WHAT IS EXPECTED: Print every entry below exactly, leaving out the pictures.

Dataset records:

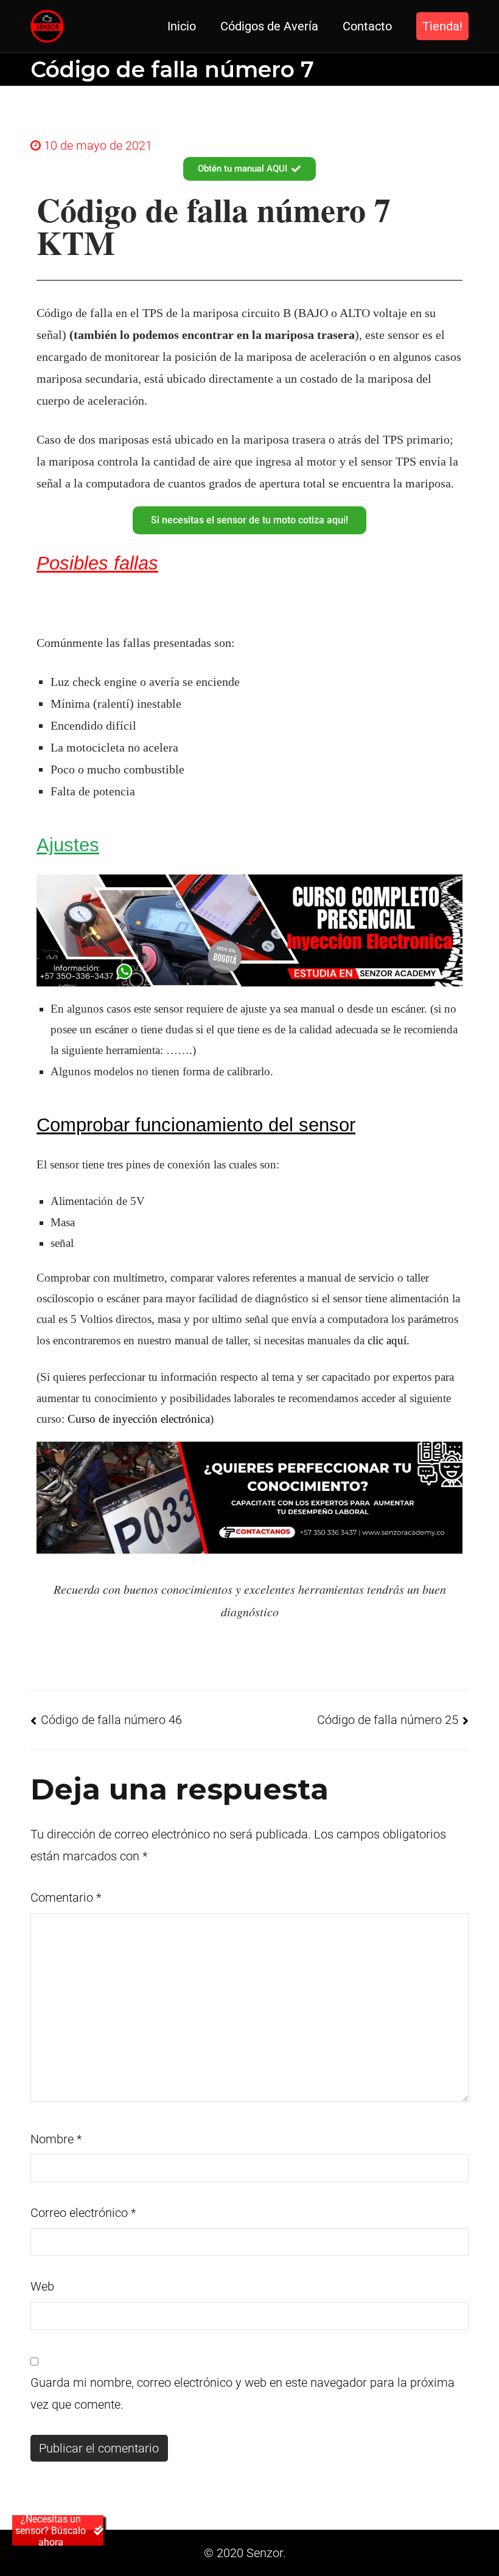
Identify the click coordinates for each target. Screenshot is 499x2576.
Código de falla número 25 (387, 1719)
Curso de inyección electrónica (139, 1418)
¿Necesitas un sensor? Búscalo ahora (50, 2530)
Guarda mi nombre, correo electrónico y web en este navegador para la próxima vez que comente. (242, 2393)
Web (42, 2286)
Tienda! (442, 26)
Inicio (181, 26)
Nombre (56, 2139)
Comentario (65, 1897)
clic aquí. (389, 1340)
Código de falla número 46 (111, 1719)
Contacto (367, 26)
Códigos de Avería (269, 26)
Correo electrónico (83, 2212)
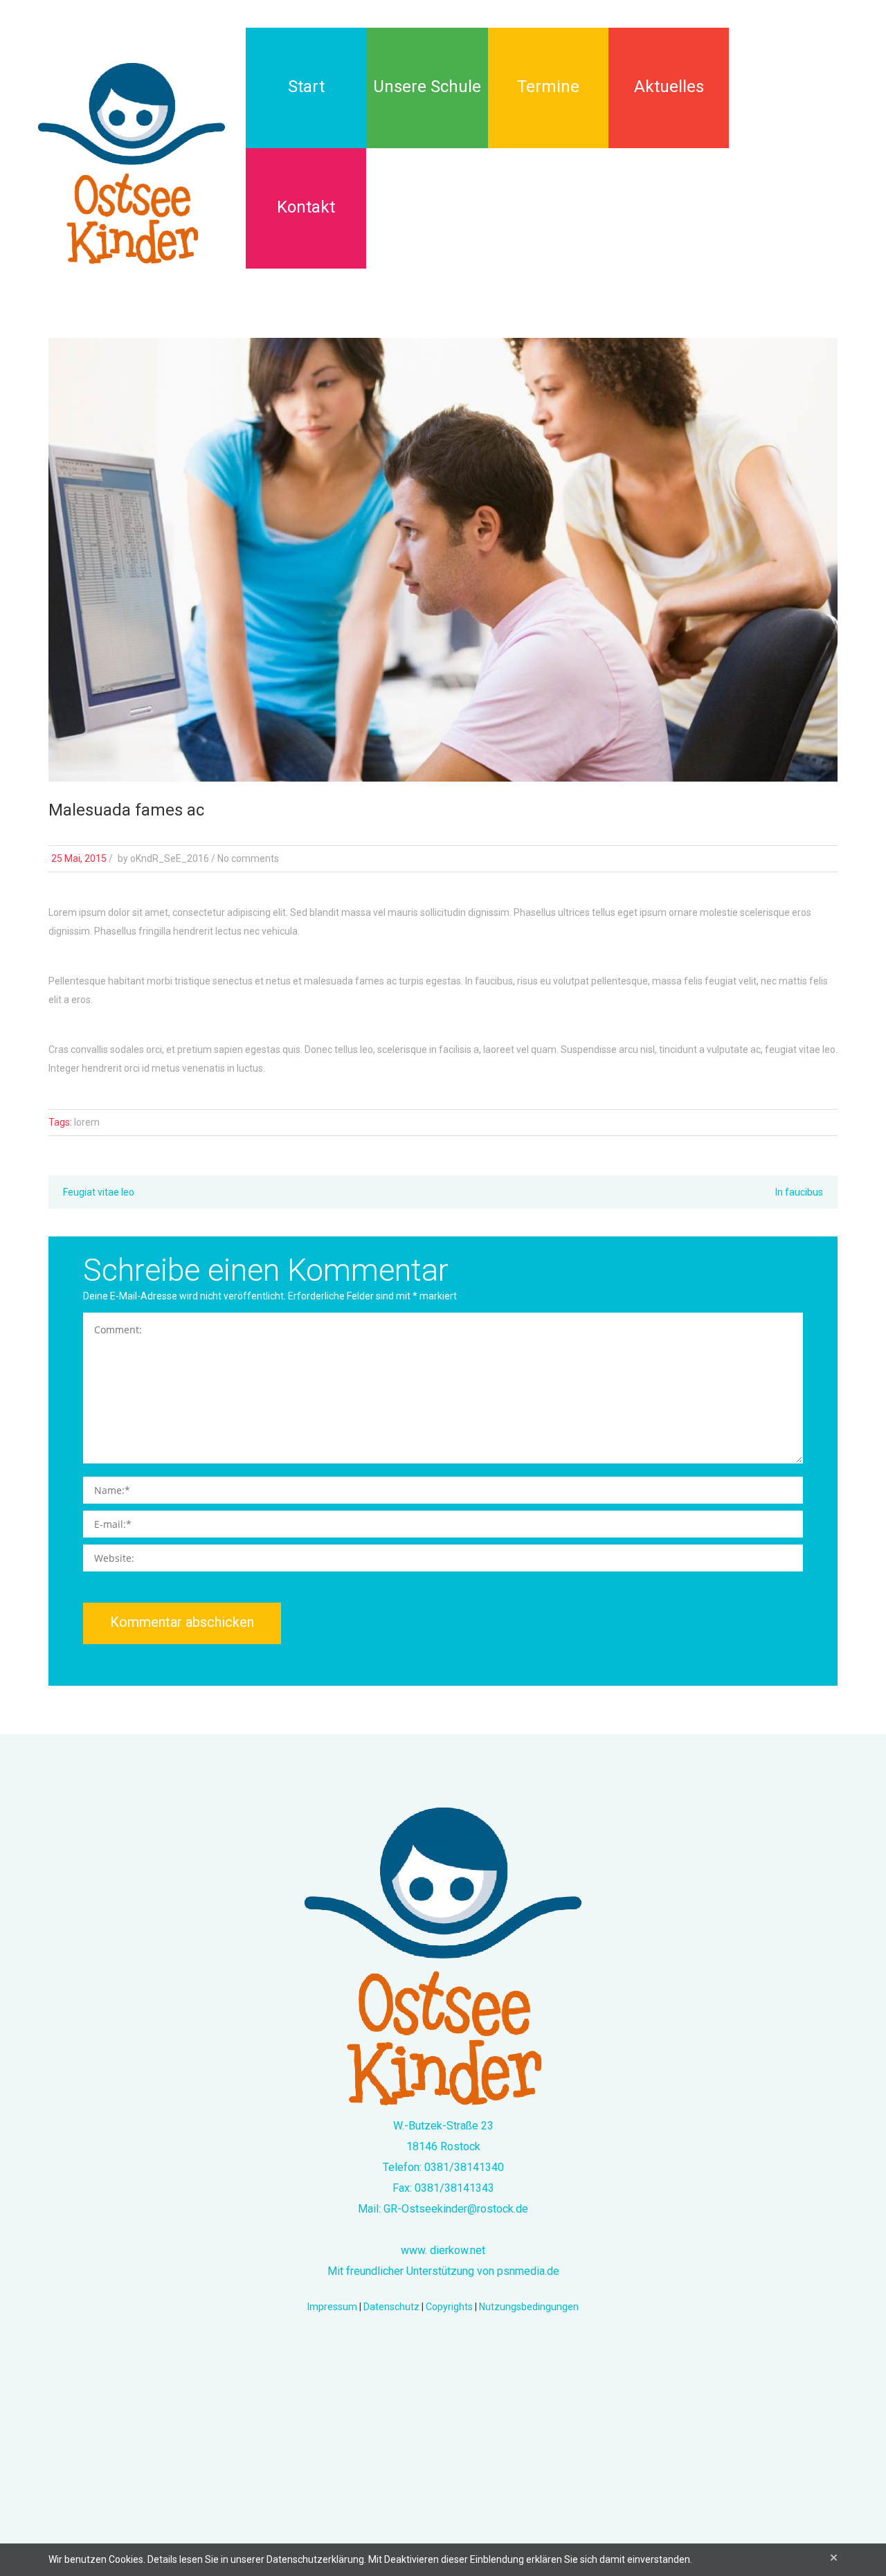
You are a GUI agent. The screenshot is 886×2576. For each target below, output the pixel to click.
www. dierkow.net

ANSWER FOR THE TASK:
Identify the click coordinates for each target. Screenshot is 499x2576.
Código de falla número 25 (387, 1719)
Curso de inyección electrónica (139, 1418)
¿Necesitas un sensor? Búscalo ahora (50, 2530)
Guarda mi nombre, correo electrónico y web en este navegador para la próxima vez que comente. (242, 2393)
Web (42, 2286)
Tienda! (442, 26)
Inicio (181, 26)
Nombre (56, 2139)
Comentario (65, 1897)
clic aquí. (389, 1340)
Código de falla número 46 (111, 1719)
Contacto (367, 26)
Códigos de Avería (269, 26)
Correo electrónico (83, 2212)
You are a GUI agent. The screenshot is 886×2576. For each target below, output the pixel to click.
www. dierkow.net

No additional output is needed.